A massive database of 272 million emails and passwords for popular email services, including Gmail, Microsoft, and Yahoo, are being offered for sale on the Dark Web for less than $1, media reports.
An anonymous Russian hacker, who goes by the moniker "the Collector," was first spotted by cybersecurity firm Hold Security advertising 1.17 Billion user records for email accounts on a dark web forum.
The stolen credentials apparently came from some of the world’s biggest email providers, including Gmail, Yahoo, Microsoft and Russia’s Mail.ru.
When security analysts at Hold Security reached out to the hacker and began negotiating for the dataset to verify the authenticity of those records, the hacker only asked for 50 Rubles (less than a buck) in return of the complete dump.
However, it seems that there is actually nothing to worry about.
Hold Security CEO Alex Holden said that a large number of those 1.17 Billion accounts credentials turned out to be duplicate and that only 272 Million records were unique.
According to the report, the mostly compromised credentials, 57 Million, belong to Russia’s leading email provider Mail.ru, followed by 40 Million Yahoo accounts, Microsoft 33 Million Hotmail accounts and 24 million Gmail accounts.
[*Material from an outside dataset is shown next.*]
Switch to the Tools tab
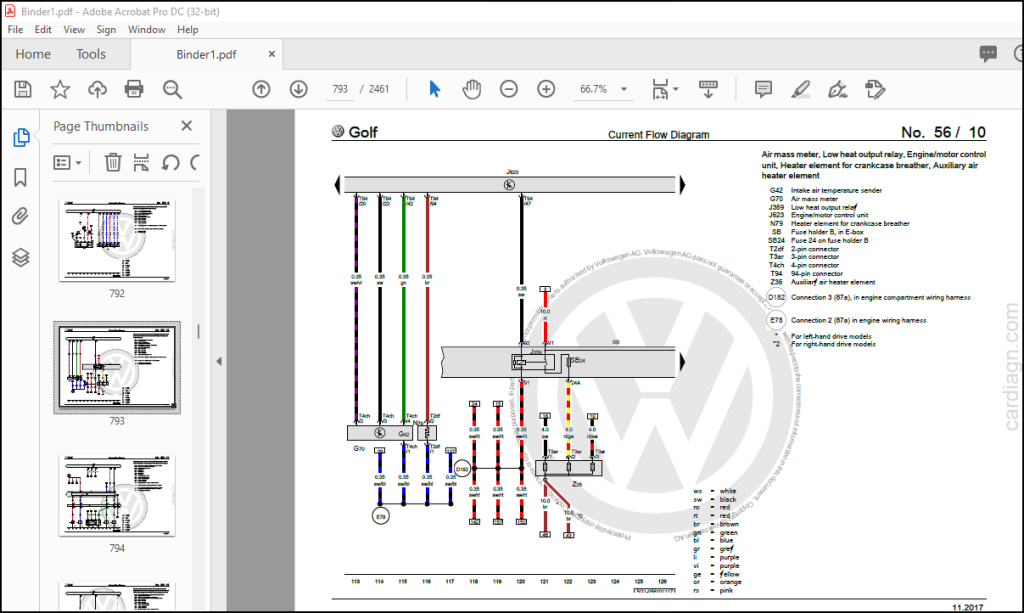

Of those 272 Million records analyzed by Hold Security, around 42.5 Million were credentials that the company has not seen traded on the Dark Web before.
In fact, the initial checks by Mail.ru found no active combinations of user names and passwords that match their existing email accounts, a Mail.ru spokesperson told Reuters.
Just last week, PwnedList, a website with the largest database of stolen credentials that allows users to check if a data breach had compromised their emails account, has been hit by hackers.
More than 866 million account credentials collected and indexed from 101,000 data breaches were leaked online due to a vulnerability on PwnedList's website.